In the Garden: Growing Blueberries
10 October 2011
This is the VOA Special English Agriculture Report.
Blueberries are generally grown in northern climates with cool winters and mild summers. But some newer varieties do well in very cool or very warm climates.
The major kinds of blueberry plants are highbush, half-high, lowbush and rabbiteye. Highbush plants can grow almost two meters tall.
Rabbiteye plants like warmer temperatures. Some of these bushes grow three meters tall.
Blueberry plants do best in soil that is acidic.
Plant expert Steve Renquist at Oregon State University says blueberry plants can grow well in containers. He says dwarf varieties are a good choice. These plants are often less than half a meter tall.

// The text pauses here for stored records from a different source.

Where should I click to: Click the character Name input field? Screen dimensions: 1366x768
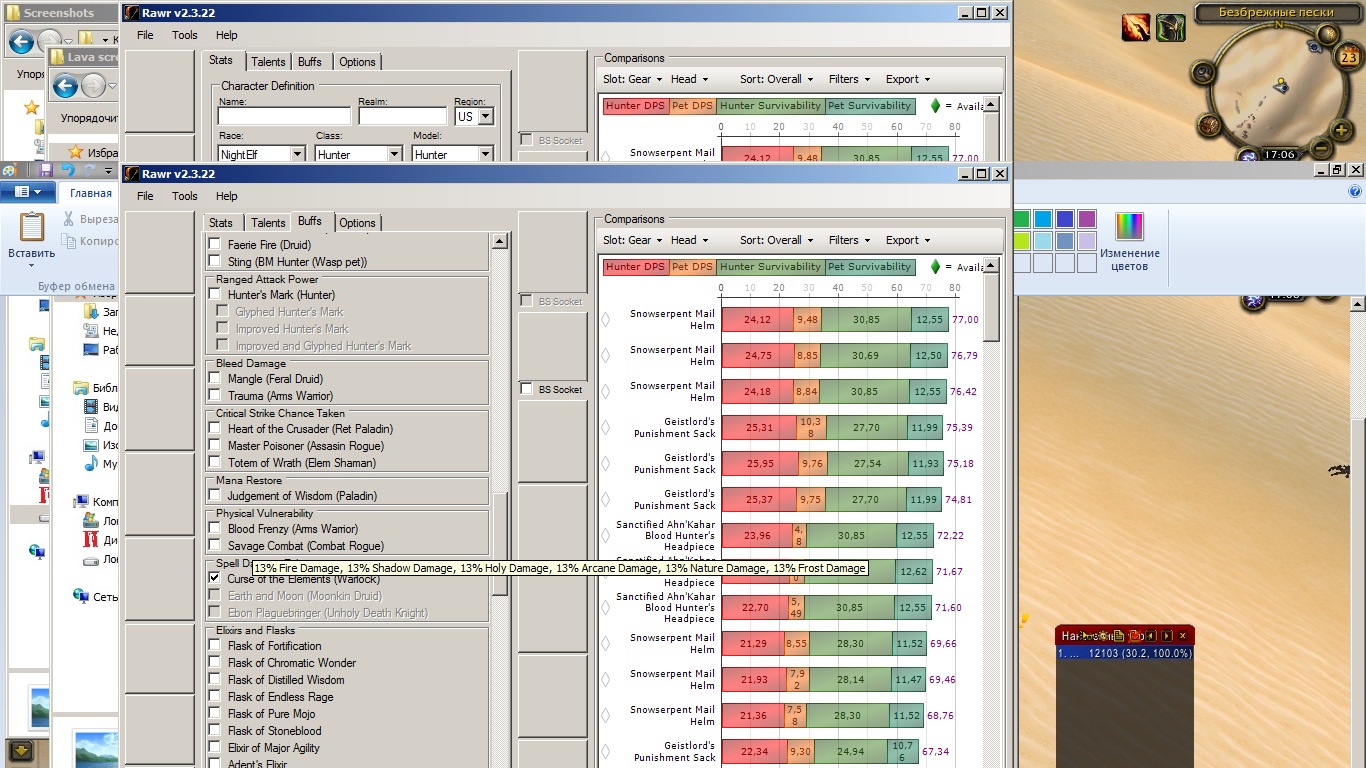point(284,117)
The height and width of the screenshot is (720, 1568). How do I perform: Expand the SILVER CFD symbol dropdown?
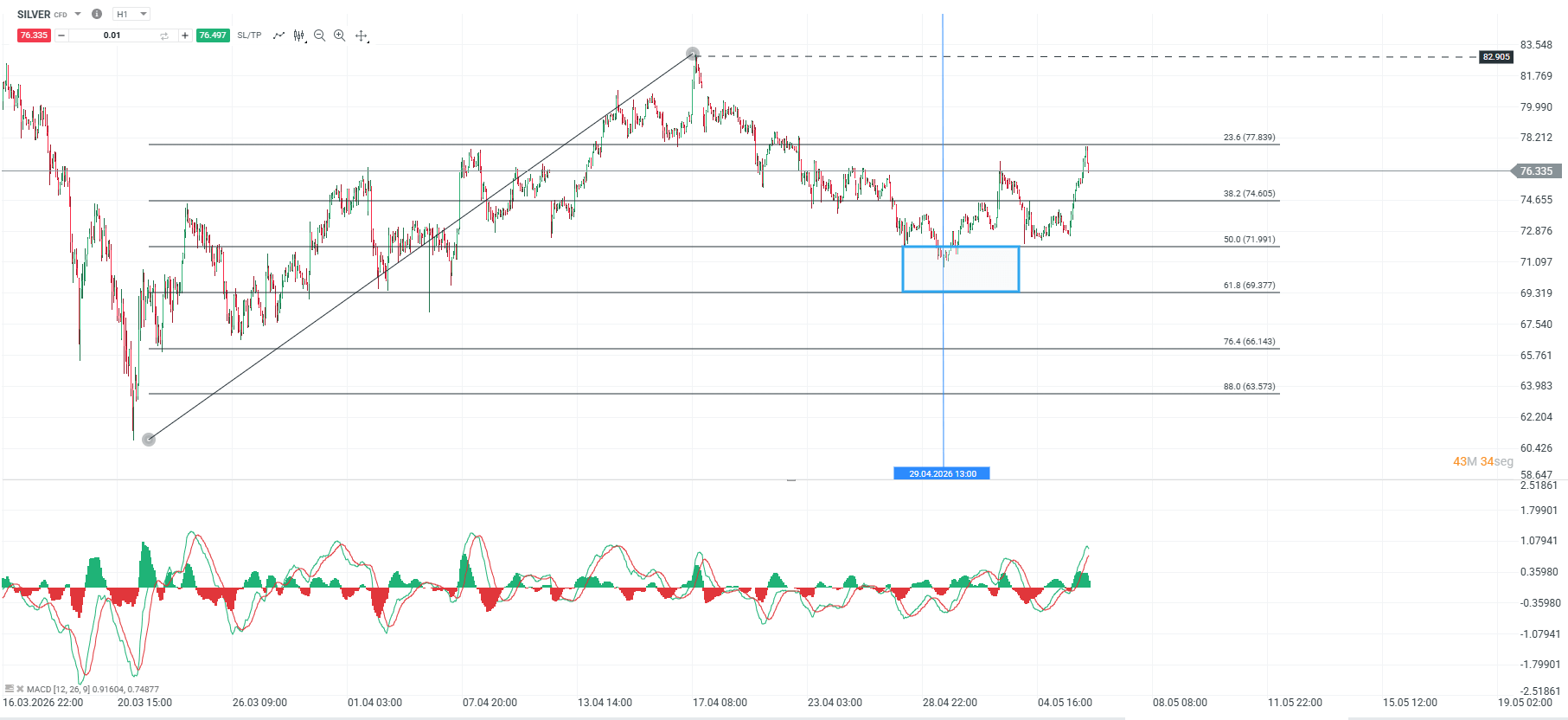point(78,14)
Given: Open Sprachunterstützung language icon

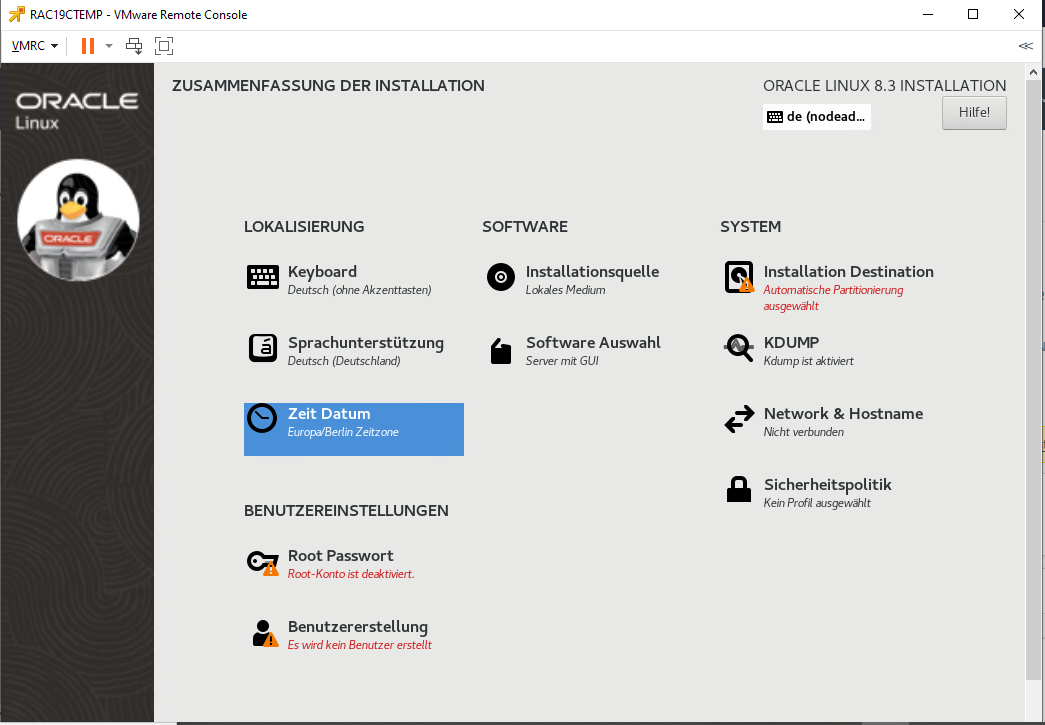Looking at the screenshot, I should (263, 348).
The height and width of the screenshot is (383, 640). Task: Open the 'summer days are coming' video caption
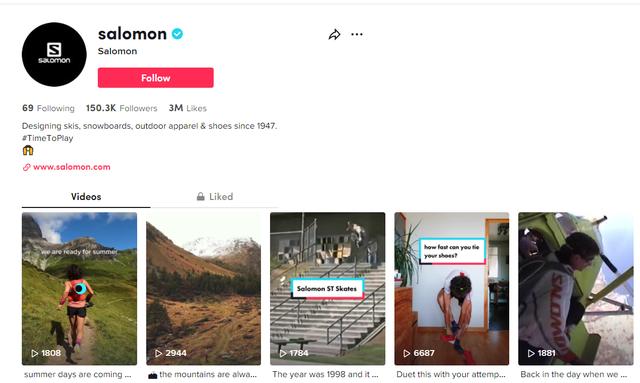click(x=78, y=374)
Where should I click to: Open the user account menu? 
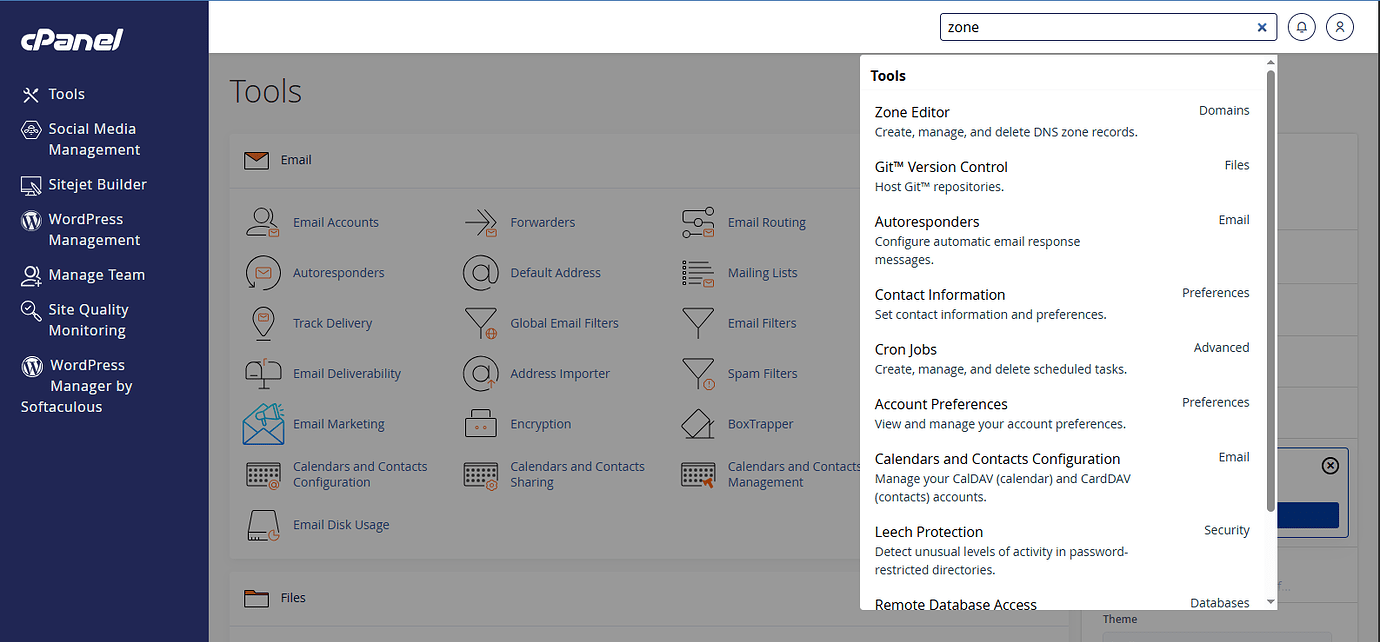click(1340, 26)
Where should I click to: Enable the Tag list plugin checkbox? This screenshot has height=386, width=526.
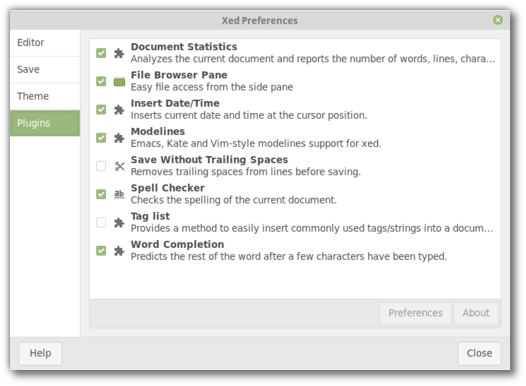coord(101,222)
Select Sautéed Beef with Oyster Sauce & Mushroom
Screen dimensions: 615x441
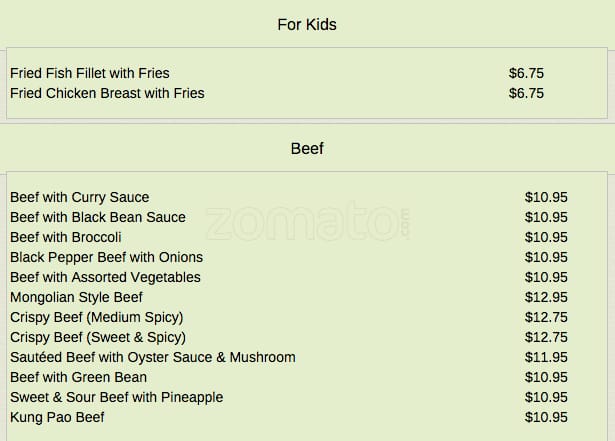pyautogui.click(x=153, y=357)
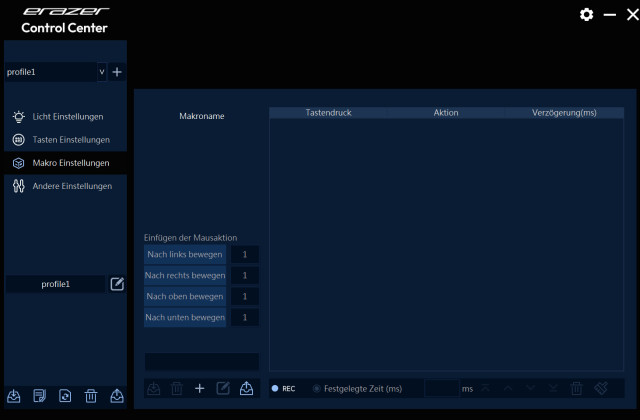Click the Nach unten bewegen button
This screenshot has width=640, height=420.
pos(185,317)
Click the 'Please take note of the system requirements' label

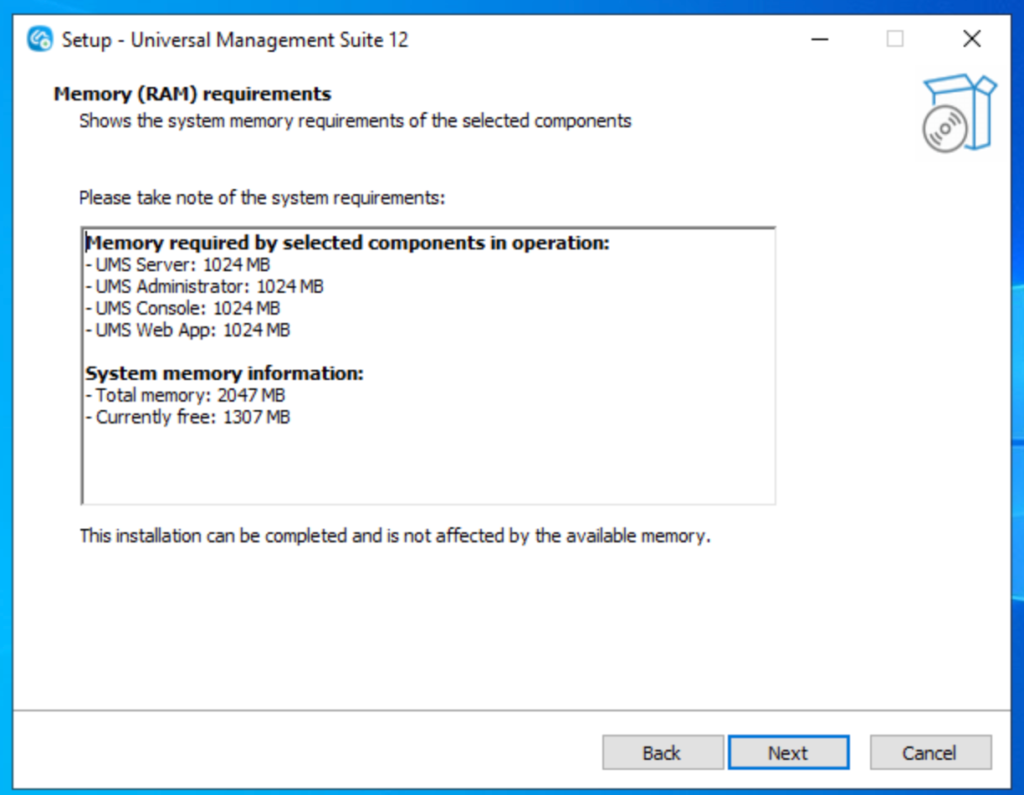262,198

STEVE RENQUIST: "Blueberry plants have a pretty shallow root system. It is not particularly vigorous. And so that is why they do well in pots, because of the light soil mixture. But they also require, then, fairly frequent watering because they are going to dry out a little faster. With any plant, a pot dries out faster, the pot does, than any plant that is in the soil.”
If you consider growing blueberries at home, you might think about placing some shorter plants in pots. Steve Renquist says potted blueberries should be watered almost every day if temperatures are twenty-one degrees Celsius
and above. He says potted blueberry plants should also be given fertilizer.